Directions
Rewrite the entries below as a numbered list, leaving out any blank lines.

##### Extracted material

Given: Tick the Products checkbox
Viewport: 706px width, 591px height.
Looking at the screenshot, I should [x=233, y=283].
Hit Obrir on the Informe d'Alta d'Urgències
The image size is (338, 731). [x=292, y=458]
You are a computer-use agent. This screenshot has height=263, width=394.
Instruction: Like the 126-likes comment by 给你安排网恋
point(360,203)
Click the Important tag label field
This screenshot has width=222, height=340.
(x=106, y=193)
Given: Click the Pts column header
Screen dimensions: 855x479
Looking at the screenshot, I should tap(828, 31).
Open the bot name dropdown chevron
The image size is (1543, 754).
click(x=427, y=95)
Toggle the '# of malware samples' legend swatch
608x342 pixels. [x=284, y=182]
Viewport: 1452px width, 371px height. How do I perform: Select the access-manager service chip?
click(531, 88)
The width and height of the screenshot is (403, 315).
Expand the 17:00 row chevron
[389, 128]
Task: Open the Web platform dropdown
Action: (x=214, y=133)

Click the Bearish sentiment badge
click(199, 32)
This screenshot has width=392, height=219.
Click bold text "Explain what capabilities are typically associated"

##########

Final result
1. Given: Tick the Products checkbox
2. Viewport: 706px width, 591px height.
3. Looking at the screenshot, I should [x=233, y=283].
4. Hit Obrir on the Informe d'Alta d'Urgències
5. The image size is (338, 731). [x=292, y=458]
6. You are a computer-use agent. This screenshot has height=263, width=394.
7. Instruction: Like the 126-likes comment by 给你安排网恋
8. point(360,203)
9. Click the Important tag label field
10. This screenshot has width=222, height=340.
11. (x=106, y=193)
12. Given: Click the Pts column header
13. Screen dimensions: 855x479
14. Looking at the screenshot, I should tap(828, 31).
15. Open the bot name dropdown chevron
16. The image size is (1543, 754).
17. click(x=427, y=95)
18. Toggle the '# of malware samples' legend swatch
19. 608x342 pixels. [x=284, y=182]
20. Viewport: 1452px width, 371px height. How do I perform: Select the access-manager service chip?
21. click(531, 88)
22. The width and height of the screenshot is (403, 315).
23. Expand the 17:00 row chevron
24. [389, 128]
25. Task: Open the Web platform dropdown
26. Action: (x=214, y=133)
27. Click the Bearish sentiment badge
28. click(199, 32)
29. This screenshot has width=392, height=219.
30. Click bold text "Explain what capabilities are typically associated"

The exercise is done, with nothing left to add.